ISLAMABAD: The counsel for Justice Qazi Faez Isa of the Supreme Court on Monday compared the tax returns of Prime Minister Imran Khan with that of the petitioner judge’s wife and asked why the former was still an independent taxpayer but his spouse was not when she was paying tax in the same range or higher.
Advocate Babar Sattar informed the SC full court that Zarina Montessarat Khoso Carrera, wife of Justice Isa, had paid Rs104,000 as tax in the tax year 2009, Rs143,055 in 2010 and Rs147,883 in 2011, whereas Prime Minister Khan paid Rs103,763 as tax in the tax year 2017.
“How can someone paying tax in the same range or higher be said dependent of her husband, but the prime minister paying almost similar tax is still independent?” asked the counsel, emphasising that the petitioner’s wife was an independent taxpayer like the prime minister.
The full court had taken up a set of challenges to the filing of a presidential reference against Justice Isa.
Referring to the rejoinder filed by the federal government to Justice Isa’s petition, Advocate Sattar argued that the federation itself had shown the records provided by the Federal Board of Revenue (FBR) to explain how the petitioner’s spouse was making money and regularly paying taxes, adding that it showed that she was not dependent of her husband.
Justice Bandial observes full court not to decide the nitty-gritty of tax laws, but allegation levelled against the judge in presidential reference
“Your argument is that the wife of the petitioner judge is financially as independent as the prime minister himself,” observed Justice Maqbool Baqar, a member of the bench. He, however, said that paying income tax did not mean that she had sufficient amount to acquire the offshore properties.

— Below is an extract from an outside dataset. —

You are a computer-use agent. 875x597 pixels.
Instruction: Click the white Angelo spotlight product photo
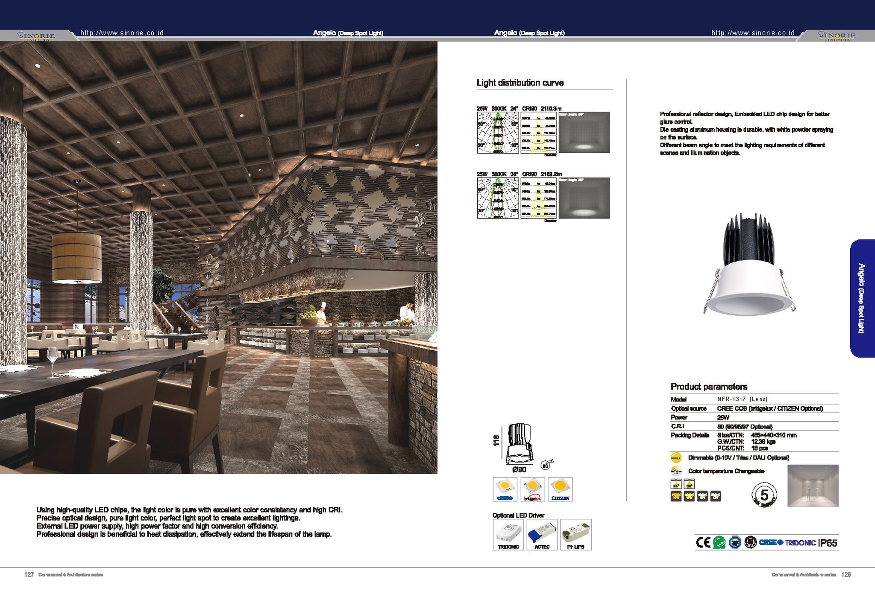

Advocate Sattar cited a 2017 article by FBR Chairman Shabbar Zaidi — “What constitutes disclosure of assets” — in which the author emphasised that inclusion of a sum in the wealth statement will not make it kosher if it has not been taxed and in the similar way the same will not become non-kosher if not chargeable and not included in the wealth statement.
Thus, the counsel said, the income earned by someone in a year was the main source for paying tax and anything mentioned in the wealth statement had nothing to do with income tax. He said the Income Tax Ordinance (ITO) pinned the liability of an individual and did not require him/her to do other than his/her income, adding that the ordinance never put vicarious liabilities on individual taxpayers.
The counsel contended that Section 116(2) of the ITO did not require disclosing assets of spouses or minors unless it had been created out of the money of the taxpayer. The independent income would not add to individual’s liability, he said.
“You mean to say that the taxpayer is obliged to disclose any asset if the money is related to him,” Justice Baqar observed.
Justice Bandial reminded the counsel that the full court was not sitting here to decide the vires of income tax returns or the nitty-gritty of tax laws, but the allegation levelled against the petitioner judge in the presidential reference was straight that the assets of certain family members had not been disclosed in the tax returns. But the counsel, he observed, was getting into specifics instead of focusing on the main points.
The counsel argued that if the interpretation of Section 116(2) of the ITO by the federal government was accepted then the wealth statement would never be reconciled.
Justice Bandial again interjected to remind the counsel that the fundamental point before the full court in the present hearing was the source of the funds, adding that the court was not going to interpret the rules. “Let’s move ahead, you have done a good job,” Justice Bandial said, adding that the counsel was getting too tedious.
“We are not chartered accountants sitting here and looking at the documents; the only case before us is the source of the funds,” Justice Bandial clarified.
But the counsel contended the source of funds was a fundamental point, adding that he was not representing the wife of Justice Isa who was holding the assets in her name. “The federal government is asking me to declare assets, but I say that if I declare the assets in my wealth statement, the statement will become inaccurate and will not be reconciled,” he emphasised.
Justice Bandial again observed that the counsel had been focusing on Section 116 of the ITO for the fourth consecutive day and becoming too tedious.
“We have understood that reconciliation of the wealth statement will not take place, if I do not own the assets,” observed Justice Yahya Afridi.
Justice Faisal Arab reminded the counsel that he had omitted to look into the allegation that since the assets had not been disclosed, the property had not been accounted for. Since the purchase of the assets had taken place abroad and the money had gone abroad, money laundering must have allegedly taken place, he observed, adding that this matter had not been addressed by the counsel.
“This conjecture has been made by the reference,” the counsel said.
But Justice Arab observed that the president wanted to launch an inquiry into this allegation.
“What I am trying to argue is that the obligation to disclose cannot be plucked out of the thin air,” Advocate Sattar said.
When the counsel contended that the legislatures after realising the issue of foreign assets created a requirement that every taxpayer having offshore assets should disclose the same before the tax authorities, Justice Syed Mansoor Ali Shah wondered whether under Section 230(E) of the ITO under which Automatic Exchange of Information regime was created, any information regarding offshore assets will ultimately land at the FBR.
“Therefore the self-disclosure about the foreign assets has become mandatory,” the counsel replied.